Эдвард до этого старался не вглядываться в человека, лежавшего на кровати, но теперь, все-таки взглянув, он не мог опомниться от изумления: там лежал его отец. Он протягивал руку к сыну. Эдвард шагнул вперед и пожал ее, а через миг она снова упала на дощатый пол. Ему казалось, что отец вот-вот заговорит, но тот был не в силах поднять голову и лишь улыбался. Потом эта картинка исчезла.

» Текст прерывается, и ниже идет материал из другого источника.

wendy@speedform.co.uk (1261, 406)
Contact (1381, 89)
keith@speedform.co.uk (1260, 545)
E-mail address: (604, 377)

Эдвард трижды моргнул, стараясь не расплакаться. Он не мог сдвинуться с места, а вскоре понял, что глазеет на отражение собственного лица в стекле, появившееся там, где только что находилось лицо отца. И теперь Эдвард тоже заулыбался. Он снова увидел отца. Он навсегда останется здесь, на картине. Он никогда полностью не умрет.

* * *

Летние мухи в ужасе вылетают через чердачное оконце. Теперь Чаттертон задыхается, что-то сидит у меня на груди и ликует, запрокинув голову, я конь, на котором оно скачет. Его тело будто тянут вверх, а потом глумливо бросают вниз, кровать качается и стонет под его конвульсиями. Но внезапно он успокаивается. Боль прошла, теперь арктический мороз защищает меня от ослепительного неба, и глядите – мои члены покрыты снегом. Воздух вокруг меня становится фиолетовым, фиолетово-розовым и постепенно бледнеет. Так не умирают – так разучаются дышать. Кажется, будто он в последний раз оглядывает комнату, но это лишь несогласованные движения умирающего тела: левая рука прижата к груди, правая соскальзывает с кровати, а пальцы сжимаются в кулак и разжимаются, словно пытаясь схватить клочки исписанной бумаги, разбросанной по полу. Мощные мышьячные конвульсии перекрутили шею Чаттертона, и он лежит теперь на пропитанной потом подушке, выгнувшись под неестественным углом. Его левая ступня дрожит, но потом замирает. Затем внезапный удар внутри головы, но боли нет, а появляется внезапный ослепительный поток света.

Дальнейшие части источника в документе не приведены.